- Task details
Would you please output the lines from the one holding "Task: Show the console sidebar icon" to the end of the entries, exactly and with no others?
Start of Extracted entries
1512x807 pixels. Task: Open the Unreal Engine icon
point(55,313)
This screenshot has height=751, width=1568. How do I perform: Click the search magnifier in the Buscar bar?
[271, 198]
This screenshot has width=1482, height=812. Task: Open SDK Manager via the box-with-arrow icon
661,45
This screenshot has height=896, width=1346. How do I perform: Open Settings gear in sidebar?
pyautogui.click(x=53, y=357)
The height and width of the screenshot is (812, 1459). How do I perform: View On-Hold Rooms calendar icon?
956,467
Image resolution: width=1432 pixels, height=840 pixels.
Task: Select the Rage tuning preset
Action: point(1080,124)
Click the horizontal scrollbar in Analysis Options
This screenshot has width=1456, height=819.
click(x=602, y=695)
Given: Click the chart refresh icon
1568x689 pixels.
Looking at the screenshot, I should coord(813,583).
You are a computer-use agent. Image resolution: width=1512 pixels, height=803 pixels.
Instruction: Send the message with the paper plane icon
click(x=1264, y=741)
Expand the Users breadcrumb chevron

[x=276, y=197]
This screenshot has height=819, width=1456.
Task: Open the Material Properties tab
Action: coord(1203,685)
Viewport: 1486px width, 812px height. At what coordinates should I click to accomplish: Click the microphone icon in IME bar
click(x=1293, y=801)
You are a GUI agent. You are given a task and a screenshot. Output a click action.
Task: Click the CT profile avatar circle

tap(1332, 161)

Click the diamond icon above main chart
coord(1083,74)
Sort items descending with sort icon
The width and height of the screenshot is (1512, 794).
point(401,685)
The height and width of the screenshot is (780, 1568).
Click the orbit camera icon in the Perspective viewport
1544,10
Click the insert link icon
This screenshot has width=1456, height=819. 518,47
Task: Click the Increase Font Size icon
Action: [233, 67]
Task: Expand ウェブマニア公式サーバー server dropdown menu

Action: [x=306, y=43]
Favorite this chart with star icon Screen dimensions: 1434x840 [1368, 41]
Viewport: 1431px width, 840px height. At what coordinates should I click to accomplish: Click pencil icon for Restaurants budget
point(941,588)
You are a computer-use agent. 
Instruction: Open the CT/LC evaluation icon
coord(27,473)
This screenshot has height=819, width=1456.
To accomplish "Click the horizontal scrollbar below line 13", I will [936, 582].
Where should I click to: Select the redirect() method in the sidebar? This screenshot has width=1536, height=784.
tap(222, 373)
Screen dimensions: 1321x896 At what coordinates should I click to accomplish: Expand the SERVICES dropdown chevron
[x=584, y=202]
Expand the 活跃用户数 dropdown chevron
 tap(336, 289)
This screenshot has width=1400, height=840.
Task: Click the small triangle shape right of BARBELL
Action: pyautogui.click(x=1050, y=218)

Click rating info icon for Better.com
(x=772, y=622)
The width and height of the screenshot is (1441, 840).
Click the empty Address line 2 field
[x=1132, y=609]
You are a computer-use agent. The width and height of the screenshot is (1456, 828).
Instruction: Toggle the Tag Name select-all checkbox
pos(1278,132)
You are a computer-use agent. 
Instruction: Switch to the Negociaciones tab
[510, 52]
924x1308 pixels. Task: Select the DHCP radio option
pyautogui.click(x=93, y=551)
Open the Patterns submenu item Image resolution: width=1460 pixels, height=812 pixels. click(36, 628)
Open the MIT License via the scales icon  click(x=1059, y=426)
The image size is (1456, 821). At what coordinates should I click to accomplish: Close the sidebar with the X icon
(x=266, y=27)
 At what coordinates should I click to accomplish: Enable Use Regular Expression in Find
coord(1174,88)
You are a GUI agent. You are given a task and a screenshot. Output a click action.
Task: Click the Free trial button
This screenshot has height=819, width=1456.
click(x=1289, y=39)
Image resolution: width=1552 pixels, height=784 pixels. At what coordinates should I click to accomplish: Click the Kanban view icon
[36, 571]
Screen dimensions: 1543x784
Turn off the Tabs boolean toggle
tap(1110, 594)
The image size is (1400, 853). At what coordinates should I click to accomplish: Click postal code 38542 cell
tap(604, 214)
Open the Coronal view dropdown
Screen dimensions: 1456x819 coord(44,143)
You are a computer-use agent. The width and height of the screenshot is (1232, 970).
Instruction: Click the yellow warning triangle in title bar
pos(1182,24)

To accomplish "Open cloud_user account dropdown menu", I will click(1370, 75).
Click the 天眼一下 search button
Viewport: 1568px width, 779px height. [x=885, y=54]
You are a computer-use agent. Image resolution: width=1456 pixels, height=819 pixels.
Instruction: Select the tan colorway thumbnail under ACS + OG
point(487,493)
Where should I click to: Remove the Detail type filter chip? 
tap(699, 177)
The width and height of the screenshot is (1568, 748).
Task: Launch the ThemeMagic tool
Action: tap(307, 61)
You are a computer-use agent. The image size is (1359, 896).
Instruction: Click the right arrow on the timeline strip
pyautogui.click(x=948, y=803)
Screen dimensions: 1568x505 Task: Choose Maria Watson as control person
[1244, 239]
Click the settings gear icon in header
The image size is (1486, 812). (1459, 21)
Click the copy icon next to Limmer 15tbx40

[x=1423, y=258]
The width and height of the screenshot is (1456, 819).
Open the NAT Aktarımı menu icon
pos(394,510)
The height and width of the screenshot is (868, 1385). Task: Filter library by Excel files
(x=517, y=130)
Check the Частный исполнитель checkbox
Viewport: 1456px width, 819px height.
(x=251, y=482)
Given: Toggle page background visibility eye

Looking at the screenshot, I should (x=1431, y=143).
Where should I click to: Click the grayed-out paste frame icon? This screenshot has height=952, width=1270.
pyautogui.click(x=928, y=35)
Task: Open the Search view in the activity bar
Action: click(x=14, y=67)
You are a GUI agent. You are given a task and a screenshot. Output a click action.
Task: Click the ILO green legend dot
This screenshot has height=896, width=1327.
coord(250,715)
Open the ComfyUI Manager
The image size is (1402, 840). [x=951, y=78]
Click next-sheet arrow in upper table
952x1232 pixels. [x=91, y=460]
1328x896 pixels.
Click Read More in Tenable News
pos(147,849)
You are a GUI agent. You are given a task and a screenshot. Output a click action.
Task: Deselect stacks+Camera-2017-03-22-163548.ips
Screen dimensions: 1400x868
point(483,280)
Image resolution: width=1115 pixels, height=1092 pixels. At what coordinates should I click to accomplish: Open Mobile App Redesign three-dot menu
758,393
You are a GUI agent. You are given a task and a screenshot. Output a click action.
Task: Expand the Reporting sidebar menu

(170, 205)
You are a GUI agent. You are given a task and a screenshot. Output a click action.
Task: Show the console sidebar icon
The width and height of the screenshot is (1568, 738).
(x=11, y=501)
End of Extracted entries
- Answer box
Task: Show the console sidebar icon
The width and height of the screenshot is (1568, 738).
(x=11, y=501)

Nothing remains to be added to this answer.